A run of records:
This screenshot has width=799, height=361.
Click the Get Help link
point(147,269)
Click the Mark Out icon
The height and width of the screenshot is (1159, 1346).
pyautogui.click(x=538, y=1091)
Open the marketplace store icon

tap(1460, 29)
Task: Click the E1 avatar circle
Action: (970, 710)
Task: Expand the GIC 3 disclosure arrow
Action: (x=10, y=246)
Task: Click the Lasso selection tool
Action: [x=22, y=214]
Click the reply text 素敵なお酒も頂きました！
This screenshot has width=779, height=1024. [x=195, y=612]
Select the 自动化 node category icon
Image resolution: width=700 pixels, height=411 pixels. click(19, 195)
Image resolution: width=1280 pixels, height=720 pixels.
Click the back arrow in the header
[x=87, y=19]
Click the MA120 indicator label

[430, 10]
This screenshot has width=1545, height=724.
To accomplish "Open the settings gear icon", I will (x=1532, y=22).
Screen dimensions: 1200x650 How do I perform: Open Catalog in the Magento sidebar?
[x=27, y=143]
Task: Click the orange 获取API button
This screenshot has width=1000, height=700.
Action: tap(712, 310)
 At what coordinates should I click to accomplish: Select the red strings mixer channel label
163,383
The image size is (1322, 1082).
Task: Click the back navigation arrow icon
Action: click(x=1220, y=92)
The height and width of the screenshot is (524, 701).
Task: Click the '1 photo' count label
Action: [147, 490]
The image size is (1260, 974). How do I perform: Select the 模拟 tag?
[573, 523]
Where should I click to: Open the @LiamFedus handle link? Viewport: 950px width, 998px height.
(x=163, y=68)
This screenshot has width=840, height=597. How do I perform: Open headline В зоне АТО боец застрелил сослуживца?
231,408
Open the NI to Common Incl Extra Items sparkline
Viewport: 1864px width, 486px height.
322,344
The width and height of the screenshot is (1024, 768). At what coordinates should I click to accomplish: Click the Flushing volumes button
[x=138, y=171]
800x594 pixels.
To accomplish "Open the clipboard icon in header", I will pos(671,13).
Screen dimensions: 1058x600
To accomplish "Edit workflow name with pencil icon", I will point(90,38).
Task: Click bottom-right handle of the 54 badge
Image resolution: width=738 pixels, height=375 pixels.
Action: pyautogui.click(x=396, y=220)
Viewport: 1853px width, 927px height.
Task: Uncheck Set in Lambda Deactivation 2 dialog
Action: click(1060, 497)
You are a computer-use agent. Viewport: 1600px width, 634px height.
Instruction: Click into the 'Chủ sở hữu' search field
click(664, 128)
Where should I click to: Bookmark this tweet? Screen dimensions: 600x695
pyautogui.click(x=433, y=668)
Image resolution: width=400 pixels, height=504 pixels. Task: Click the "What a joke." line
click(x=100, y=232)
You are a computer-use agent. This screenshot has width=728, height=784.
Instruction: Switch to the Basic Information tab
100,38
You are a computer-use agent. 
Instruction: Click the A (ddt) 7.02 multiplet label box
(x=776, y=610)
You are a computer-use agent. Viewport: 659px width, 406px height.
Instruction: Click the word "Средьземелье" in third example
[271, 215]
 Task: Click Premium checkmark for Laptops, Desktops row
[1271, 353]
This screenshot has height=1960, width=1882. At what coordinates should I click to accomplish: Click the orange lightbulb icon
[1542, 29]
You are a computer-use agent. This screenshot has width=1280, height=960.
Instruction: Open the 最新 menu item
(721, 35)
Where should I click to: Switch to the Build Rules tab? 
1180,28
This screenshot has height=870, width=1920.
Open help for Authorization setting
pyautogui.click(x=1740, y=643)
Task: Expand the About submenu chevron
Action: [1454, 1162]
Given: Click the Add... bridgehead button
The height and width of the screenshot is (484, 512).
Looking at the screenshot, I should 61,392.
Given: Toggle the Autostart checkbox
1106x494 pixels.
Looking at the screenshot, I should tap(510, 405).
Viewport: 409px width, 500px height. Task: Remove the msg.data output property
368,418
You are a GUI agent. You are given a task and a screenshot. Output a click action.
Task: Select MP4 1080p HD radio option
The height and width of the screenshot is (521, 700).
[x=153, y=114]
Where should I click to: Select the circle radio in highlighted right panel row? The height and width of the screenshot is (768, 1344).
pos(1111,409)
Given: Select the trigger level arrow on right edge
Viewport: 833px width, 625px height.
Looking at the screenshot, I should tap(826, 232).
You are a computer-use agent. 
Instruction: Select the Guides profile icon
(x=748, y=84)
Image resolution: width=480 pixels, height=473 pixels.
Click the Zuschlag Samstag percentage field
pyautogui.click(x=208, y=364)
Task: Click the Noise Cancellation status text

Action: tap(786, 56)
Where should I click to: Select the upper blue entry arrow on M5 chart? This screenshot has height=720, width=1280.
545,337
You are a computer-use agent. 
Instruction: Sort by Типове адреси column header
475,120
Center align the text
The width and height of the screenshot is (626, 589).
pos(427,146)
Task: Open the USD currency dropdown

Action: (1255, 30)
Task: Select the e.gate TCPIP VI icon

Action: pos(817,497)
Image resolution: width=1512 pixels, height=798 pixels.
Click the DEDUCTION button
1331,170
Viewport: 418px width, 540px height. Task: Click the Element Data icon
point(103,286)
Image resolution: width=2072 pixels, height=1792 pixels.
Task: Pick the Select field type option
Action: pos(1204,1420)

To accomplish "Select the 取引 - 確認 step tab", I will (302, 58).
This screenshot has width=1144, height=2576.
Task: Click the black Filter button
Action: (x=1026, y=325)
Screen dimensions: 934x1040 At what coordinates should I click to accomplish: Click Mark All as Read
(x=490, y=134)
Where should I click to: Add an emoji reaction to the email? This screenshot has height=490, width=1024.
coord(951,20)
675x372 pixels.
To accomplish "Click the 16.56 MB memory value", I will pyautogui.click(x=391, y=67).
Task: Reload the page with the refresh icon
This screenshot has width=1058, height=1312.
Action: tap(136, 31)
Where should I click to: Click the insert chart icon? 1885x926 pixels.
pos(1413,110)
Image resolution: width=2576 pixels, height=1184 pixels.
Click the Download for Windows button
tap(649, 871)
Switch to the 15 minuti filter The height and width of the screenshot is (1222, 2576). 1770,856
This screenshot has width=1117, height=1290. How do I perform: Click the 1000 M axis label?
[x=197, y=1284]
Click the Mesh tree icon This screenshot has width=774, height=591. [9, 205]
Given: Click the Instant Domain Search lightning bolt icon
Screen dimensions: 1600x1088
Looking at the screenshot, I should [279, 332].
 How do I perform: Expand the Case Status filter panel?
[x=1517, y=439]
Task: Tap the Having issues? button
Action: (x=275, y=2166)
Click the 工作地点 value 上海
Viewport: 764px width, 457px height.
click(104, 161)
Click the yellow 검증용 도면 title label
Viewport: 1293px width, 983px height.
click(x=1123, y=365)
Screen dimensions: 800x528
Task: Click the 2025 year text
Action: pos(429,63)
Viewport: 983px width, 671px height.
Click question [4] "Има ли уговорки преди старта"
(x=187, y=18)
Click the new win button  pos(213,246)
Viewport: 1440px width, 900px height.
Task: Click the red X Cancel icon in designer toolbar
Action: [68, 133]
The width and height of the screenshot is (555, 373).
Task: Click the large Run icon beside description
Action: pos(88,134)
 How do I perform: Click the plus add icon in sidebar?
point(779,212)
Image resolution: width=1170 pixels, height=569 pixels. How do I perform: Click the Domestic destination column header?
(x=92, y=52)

The problem —
Write out, without any change, every line of the data from the line containing "Click the Mesh" down to the line containing "Looking at the screenshot, I should [279, 332].", with both of those lines included.

Task result —
Click the Mesh tree icon This screenshot has width=774, height=591. [9, 205]
Given: Click the Instant Domain Search lightning bolt icon
Screen dimensions: 1600x1088
Looking at the screenshot, I should [279, 332].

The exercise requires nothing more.